この篇は管仲が書いたものではないとされる。

訳者によれば、矛盾が少なくない『管子』の中で比較的に論旨が整然とされている(p209)。

「古代氏族社会」の名残りをとどめる春秋時代、血縁による政治がまだ幅をきかしていた。これにたいし、管仲は "近代化" を主張する。それは法令尊重であり、秩序整然とした基礎づくりであった。(p193)

春秋時代から戦国時代に遷り変わる時代に「古代氏族社会」から中央集権化・専制君主制化が起こった...

いや、「古代氏族社会」から中央集権化・専制君主制化した国が強国になり、それができない国は淘汰された結果、時代が変わったというべきだ。

そして中央集権化・専制君主制化の核となる部分の一つが、法令重視だ。これは結局のところ、王の命令に他の有力者(貴族)を従わせるということだ。明文化された法律を基礎として官僚システムを作り上げ、貴族たちの勝手気ままな行動を取り締まり、権力を王と王が選んだ官僚たちに一本化する。

そして、各貴族が持っていた兵力も国王の下にある官僚システムに吸収・一本化する。これで強国が出来上がるわけだ。

冒頭の一文に「およそ国に君たるの重器は、令より重きはなし。令重ければすなわち君尊(たっと)し」とある。意味は「一国の君主にとって、法令ほど重視すべきものはない。法令を重視すれば、君主の尊厳は保たれる」。

法律の作成を独占し、それを守らせることができれば、「君主の尊厳は保たれる」。

法法篇

法法篇は管仲が書いたものではないとされている。

法法は冒頭部の「不法法則事毋常。法不法、則令不行。」からつけられたもの。

この一文の読み下しは「法を法とせざれば、すなわち事 常なし。法、法ならざれば、すなわち令 行われず」

訳は「合理的な法律を制定しなければ、世の中は円滑にいかない。尊重されぬような不当な法律を制定すれば、上からの命令は守られない。」

上記の重令篇は法律作成の独占の話だったが、法法篇は「管仲の法律論」である、と訳者は書いている。

一、法は、道理にかなったものでなくてはならない。
二、しかし、法そのものは絶対的であり、一度きめた法をかるがるしく変えてはならない。
三、法は君主主権確立のための絶対的な手段であるから、批判を許すべきではない。
四、厳法重罰主義の国は栄え、然らざる国は乱れる。
五、法をきびしくすることと、法令を多くすることは区別されねばならぬ。法は簡単なほうがよい。(p222)

前近代の国は国家の安定と「君主主権確立」は同等のものと言っていいだろう。

これを前提として、君主の法律作成独占を維持するためには、自分勝手な法を作ることなど問題外で、「道理にかなったものでなくてはならない」。

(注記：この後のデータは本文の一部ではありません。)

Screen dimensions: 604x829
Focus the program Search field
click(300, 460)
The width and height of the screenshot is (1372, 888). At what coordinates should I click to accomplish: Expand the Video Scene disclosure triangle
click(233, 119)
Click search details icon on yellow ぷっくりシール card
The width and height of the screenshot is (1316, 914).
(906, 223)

訳者はこの法法篇の意義について以下のように書いている。

韓非ほどの鋭さもなく、洞察力もない。が、韓非に先行すること約四百年、君権確立が進歩的役割をになっていた時代背景を考慮において読むと、また別の興味がわこうというものである。(p219)

恣意的または独善的な法(または法ではなく命令)が横行する時代から明文法の時代までの過渡期にあって、法法篇の主張が価値を持つということなのだろう。

五輔篇

人心を掌握し、よい政治を行なうためには「徳」、「義」、「礼」、「法」、「権」の五つの段階をふまねばならぬ。(p226)

「徳」、「義」、「礼」は諸子百家でよく出てくるワードだが、流派によって大なり小なり違いがある。

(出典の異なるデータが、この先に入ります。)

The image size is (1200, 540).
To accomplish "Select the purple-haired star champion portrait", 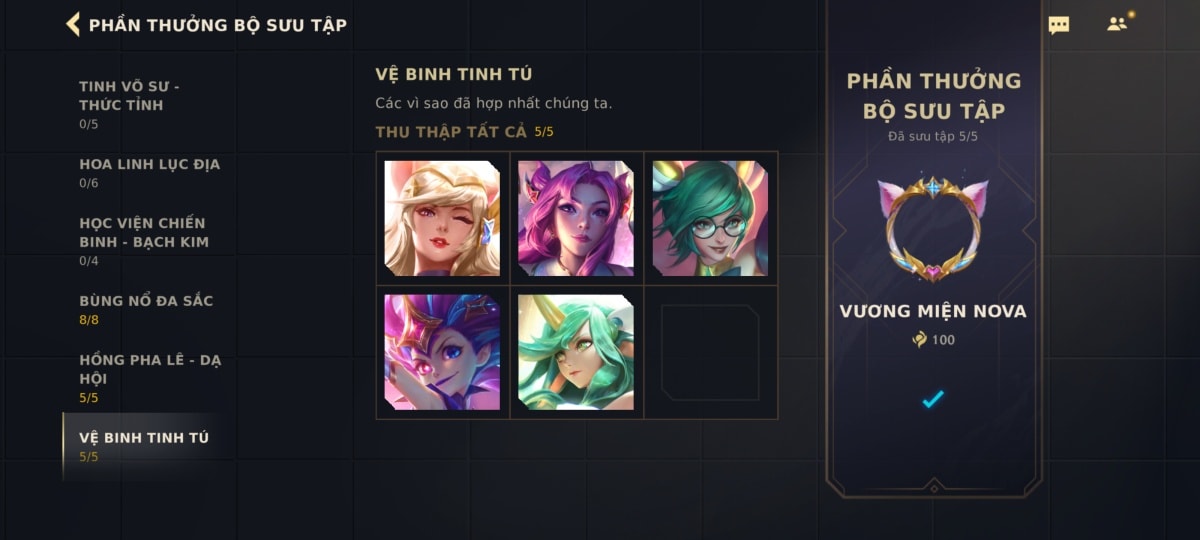I will 442,352.
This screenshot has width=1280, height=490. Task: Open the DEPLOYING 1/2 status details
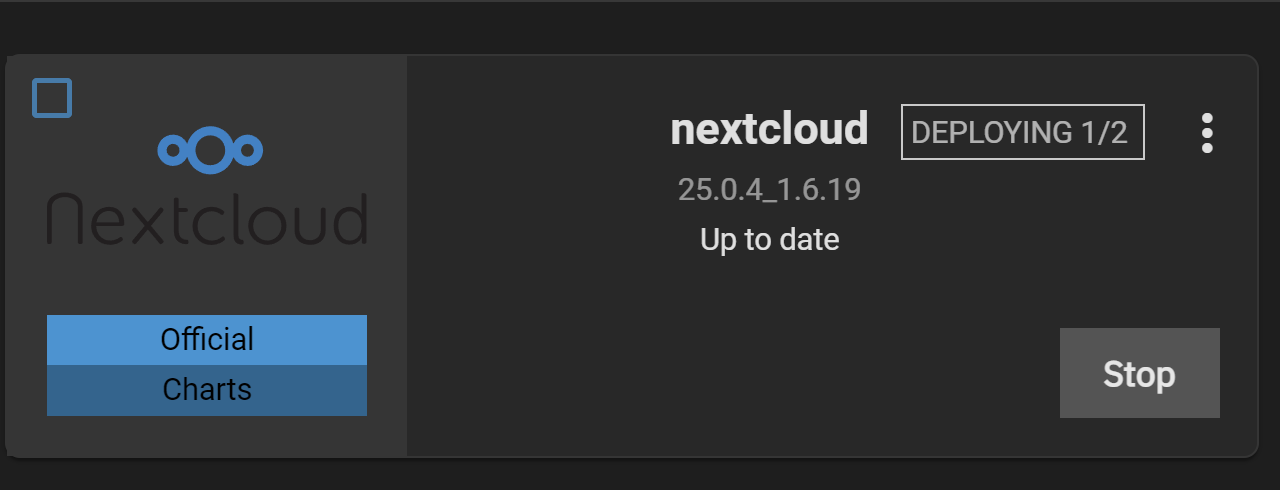(1023, 132)
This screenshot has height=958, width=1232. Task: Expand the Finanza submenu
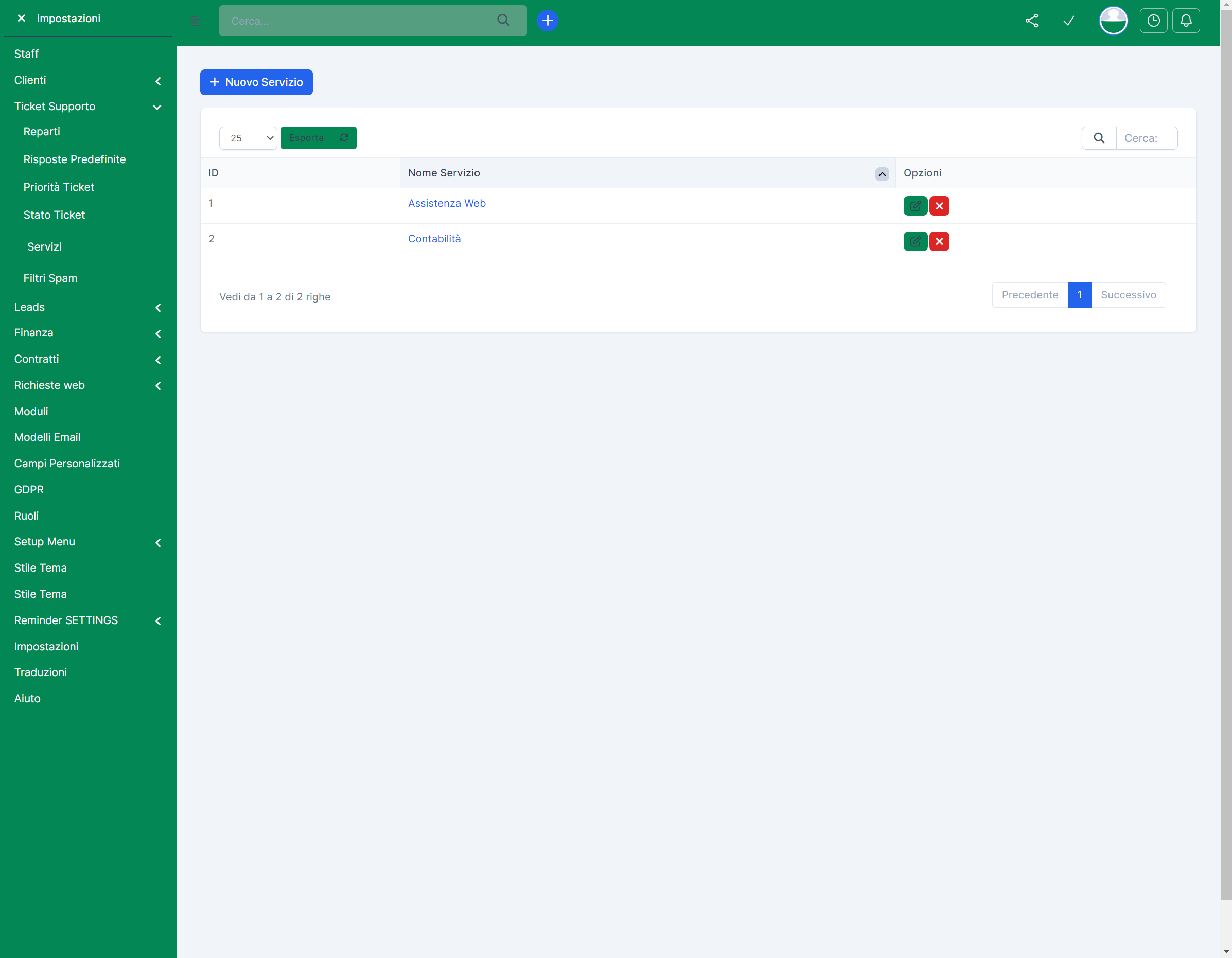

良い政治をするための5段階も重要だが、上記の五つのキーワードが『管子』ではどのようなものかも興味深い。ただし、読む限りではこの篇に書いてあることがそれぞれのキーワードの定義ということではないらしい。

実務重視の『管子』では、以上のような抽象的なワードも具体的な行動によって示される。

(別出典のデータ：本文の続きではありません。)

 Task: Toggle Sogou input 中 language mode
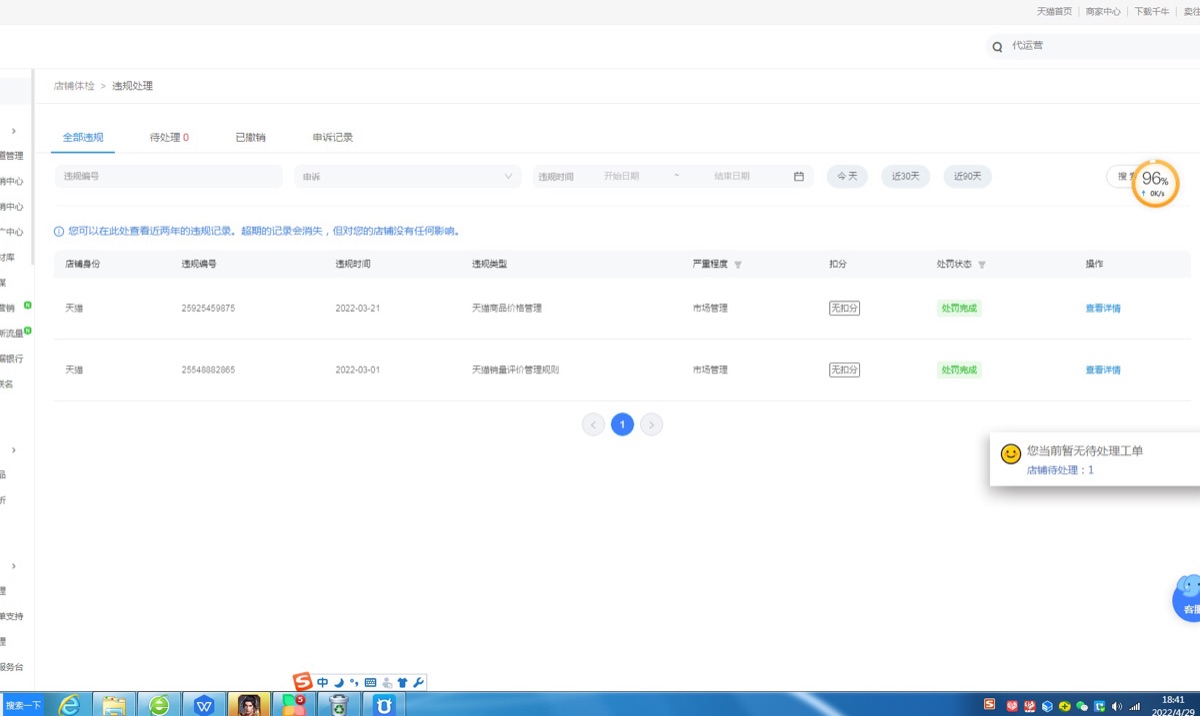pyautogui.click(x=323, y=682)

人民が君主に対して「徳がある」と思うようにさせるためには「厚生、経済、水利、寛政(寛容な政治)、救急、救窮の六つを成功させなければならない。(p227)

結局のところ、ここでいう「徳」は「得」であり、君主が得を与えてくれるのならば、人民は従う。

一、親を大切にすること。
二、主君に忠節をつくすこと。
三、礼節を守ること。
四、行ないを慎み、法を犯さぬこと。
五、むだを省き、飢饉に備えること。
六、質実剛健を尚(たっと)び、災害や戦乱に備えること。
七、協力一致して敵の侵略に備えること。(p229)

具体的な行動が盛り込まれているところが『管子』らしい。

君主に徳があれば人民は従順になり、国家は君主の下で一致団結できる。

一、君主は公正にして無死であること。
二、臣下は忠義深く、私党をつくらぬこと。
三、父はいつくしみ深く、子を教え導くこと。
四、子はひたすらに親に孝養をつくすこと。
五、年長者は年少者をいたわり導くこと。
六、年少者は年長者にすなおに従うこと。
七、夫は誠実に妻を愛すること。
八、妻は家事にいそしみ、夫に貞節であること。(p232)

君臣、親子、長幼、夫婦の相対関係にある者同士がお互いの分を犯さずに以上のことを心がけて行動すれば、社会秩序が保たれ、各人の生活は安定する。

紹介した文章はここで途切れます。